The NCRbright 28.12 NK cell clone efficiently lysed autologous APC and this lysis was slightly (by 20%, panel A) increased by the addition of anti-HLA-class I mAb. At variance, the lysis of autologous PHA blasts exerted by the same NK cell clone was strongly augmented (by approximately tenfold) (panel A) when interaction between HLA-class I and KIR was abrogated by the addition of anti-HLA class I mAb to cytolytic assay. On the other hand, the NCRdull 66.25 NK cell clone did not lyse autologous APC, even in the presence of anti-HLA-class I mAb (Fig. 3, panel B). However, lysis of autologous PHA blasts exerted by the 66.25 NK cell clone was strongly increased (by tenfold) in the presence of anti-HLA class I mAb (Fig. 3B). Noteworthy, the percentage of specific lysis of autologous PHA blasts in the presence of anti-HLA-class I mAb exerted by these two NK cell clones was comparable (50% for the NCRbright 28.12 NK cell clone vs. 49% for the NCRdull 66.25 NK cell clone). Similar results were obtained using ten additional NK cell clones (five NCRbright and five NCRdull). That HLA-class I plays a minor role in NK cell mediated-APC lysis was further confirmed by additional experiments using bulk NK cell populations. As shown in Fig. 3 (panel C) lysis of APC was slightly increased (by 20%), at variance to that exerted against PHA blasts (panel D, increase of sixfold) in the presence of anti-HLA-class I mAb. Similar results were obtained by covering with specific mAb the CD94/NKG2A molecule (Fig. 3C and D) which represents the KIR with a broad specificity for HLA-class I alleles 13–15.

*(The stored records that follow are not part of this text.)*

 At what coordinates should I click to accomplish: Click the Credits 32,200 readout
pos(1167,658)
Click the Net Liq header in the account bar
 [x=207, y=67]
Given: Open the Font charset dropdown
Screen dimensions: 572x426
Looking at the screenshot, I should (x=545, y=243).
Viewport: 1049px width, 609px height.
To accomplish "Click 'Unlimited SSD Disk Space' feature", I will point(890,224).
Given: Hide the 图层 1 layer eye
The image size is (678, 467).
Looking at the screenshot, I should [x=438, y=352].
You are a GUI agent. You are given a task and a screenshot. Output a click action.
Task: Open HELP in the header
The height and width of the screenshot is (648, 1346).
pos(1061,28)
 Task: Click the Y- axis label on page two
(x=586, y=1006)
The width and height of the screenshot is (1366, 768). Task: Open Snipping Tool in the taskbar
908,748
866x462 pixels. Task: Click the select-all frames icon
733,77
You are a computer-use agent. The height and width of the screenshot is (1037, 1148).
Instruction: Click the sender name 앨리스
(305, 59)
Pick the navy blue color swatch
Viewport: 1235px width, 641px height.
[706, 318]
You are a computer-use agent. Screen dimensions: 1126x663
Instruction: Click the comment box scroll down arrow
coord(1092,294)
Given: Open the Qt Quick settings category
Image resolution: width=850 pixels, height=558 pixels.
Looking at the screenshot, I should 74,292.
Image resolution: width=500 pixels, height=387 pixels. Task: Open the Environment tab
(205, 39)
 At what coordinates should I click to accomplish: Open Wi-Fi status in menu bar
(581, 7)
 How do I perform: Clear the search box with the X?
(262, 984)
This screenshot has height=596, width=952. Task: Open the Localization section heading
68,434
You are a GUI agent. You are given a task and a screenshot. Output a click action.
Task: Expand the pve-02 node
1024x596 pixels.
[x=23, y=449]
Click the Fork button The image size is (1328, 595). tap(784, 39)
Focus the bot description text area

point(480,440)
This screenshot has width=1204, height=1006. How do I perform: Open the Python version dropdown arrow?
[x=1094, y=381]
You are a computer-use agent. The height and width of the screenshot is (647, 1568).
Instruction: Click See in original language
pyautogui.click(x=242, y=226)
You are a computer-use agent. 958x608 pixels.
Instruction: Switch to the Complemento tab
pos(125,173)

Role of HLA-class I in NK cell-mediated APC lysis. Cytolysis of the NCRbright 28.12 (A) or the NCRdull 66.25 (B) NK cell clones was analyzed in a 4 h 51Cr-release assay using as target cells autologous APC (E:T ratio 5:1) (DC obtained from peripheral Mo cultured for 7 days with GM-CSF plus IL-4) or autologous PHA blasts in the absence (nil) or in the presence of 5 μg/ml of anti-HLA-class I (A6136) mAb. Results are representative of 20 NCRbright or 20 NCRdull NK cell clones. Lysis exerted by the NK bulk population R1 against autologous APC cultured for 7 days with GM-CSF plus IL4 (C) or PHA blasts (D) in the absence (nil) or in the presence of either anti-HLA-class I (A6136) or anti-CD94/NKG2A (Y9) or anti-CD56 (NKH1A) mAb was analyzed in a 4 h 51Cr-release assay at the indicated E:T ratio. Results are expressed as % of 51Cr specific release and are representative of ten different experiments using NK cell populations derived from ten healthy donors.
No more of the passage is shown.